For much of its history, the government's most-secretive intelligence agency sought to conceal its very existence.

So it was a surprise last year when university researchers persuaded the National Security Agency to hand over a top-secret, 1,000-page account of its Cold War spying.

George Washington University plans to release the report today, giving historians a rare look inside the agency that gathers intelligence through eavesdropping. But one thing appears to be missing: Many of its biggest successes.

Not wanting to reveal too much, NSA blanked out sensitive chunks of the account that, according to intelligence experts, appear to chronicle espionage breakthroughs. What remains makes it appear that the world's largest ear has been a bit deaf.

According to the declassified report, government eavesdroppers generated half of their intelligence reports just after World War II from listening in on the French. Code breakers missed a key tip-off in the Cuban Missile Crisis. The report also suggests that, for the most part, the government couldn't crack high-grade Soviet communications codes between World War II and the 1970s.

"This was a perfect opportunity for NSA to put its best foot forward," says Matthew Aid, an intelligence historian who pressed the agency to release the report and plans to publish his own NSA history next year. "Instead what you're left with is a fair to middling picture of this agency."

The report's author, Thomas R. Johnson, declined to say how the edited history compares with the original version. But intelligence experts say it's common for failures to become more public than successes because such breakthroughs can be too good to reveal. Even making older successes public may reveal sources, hint at continuing intelligence efforts, or hurt diplomatic relations. When NSA declassified the government's World War II code-breaking activities, it faced criticism from State Department colleagues who were upset the U.S. had spied on allies, says Mr. Aid, a visiting fellow at the National Security Archive at George Washington University.

NSA, once dubbed "No Such Agency," was created in a secret executive order in 1952 to intercept electronic communications through eavesdropping. It wasn't until 16 years later that its power to eavesdrop on foreigners was established in public law.

On three separate occasions, the agency set out to write its history, but it aborted each effort because it was too overwhelming. In 1992, NSA tapped Mr. Johnson to take another crack at it.

"Even when I came to the agency in 1964, there was this culture that we were so secret that no one would ever get into our affairs," Mr. Johnson said in an interview that NSA officials arranged and attended.

He spent more than six years writing the report, divided into four intelligence eras, that draws on his 34 years in government eavesdropping around the world. When friends asked him when they would read it, the 68-year-old would say: "We'll all be dead before this is declassified."

In 1998, he completed the report before retiring from NSA the next year. All of its pages were stamped "TOP SECRET UMBRA," using agency jargon that signified it was particularly sensitive.

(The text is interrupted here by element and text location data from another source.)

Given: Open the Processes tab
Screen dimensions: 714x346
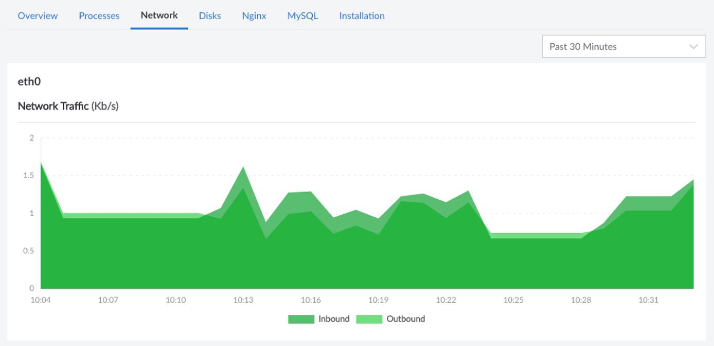Looking at the screenshot, I should click(x=99, y=15).
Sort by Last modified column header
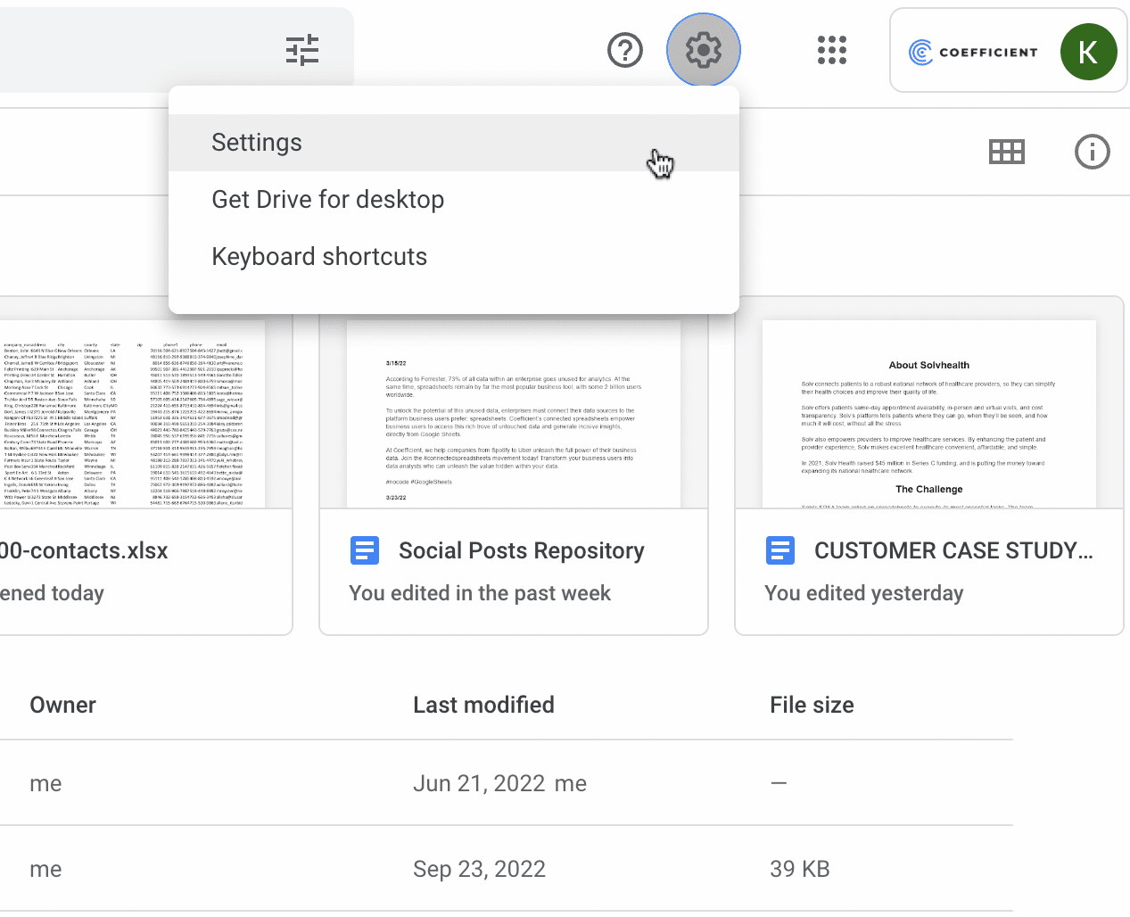This screenshot has width=1130, height=917. 483,705
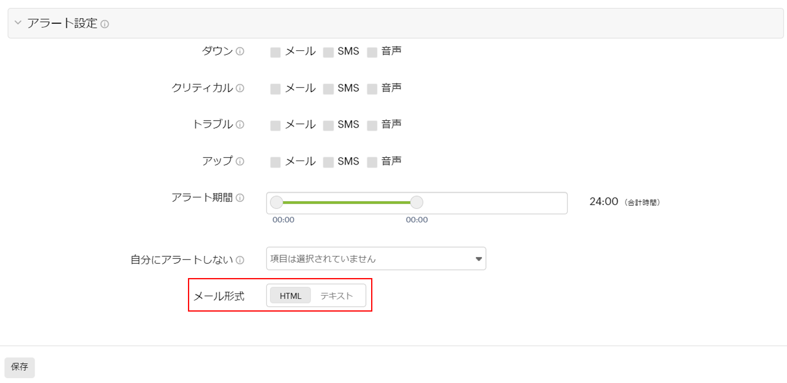Click info icon beside 自分にアラートしない

pos(240,261)
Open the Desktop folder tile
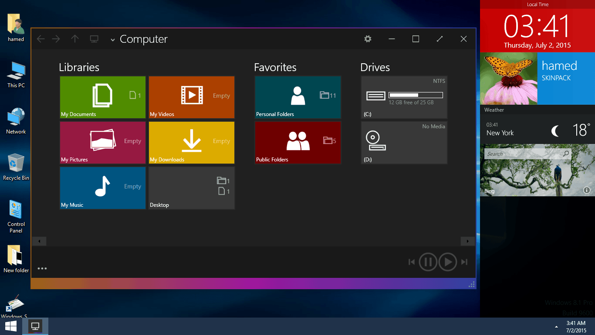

The most revealing portions of the history hint at U.S. failures to crack Soviet communications after a day in 1948 the agency dubbed "Black Friday," when the Soviets changed their communications codes. The following year, the NSA's predecessor, the Armed Forces Security Agency, inherited from the military services "a Soviet problem that was in miserable shape," Mr. Johnson wrote, in reference to cracking Soviet codes.

U.S. intelligence agencies were surprised to discover the Soviets exploded a nuclear device in September 1949, the history says. They were again caught off guard four years later when the Soviets detonated a hydrogen bomb. Some government officials believed the effort to decode Soviet communications "was hopeless and should not be funded," Mr. Johnson wrote.

NSA also fought internecine battles with its sister agencies, especially the Central Intelligence Agency. The CIA didn't inform NSA Director Lt. Gen. Ralph J. Canine about its effort in the mid-1950s to tap East German and Soviet cables, dubbed the Berlin Tunnel, the history says.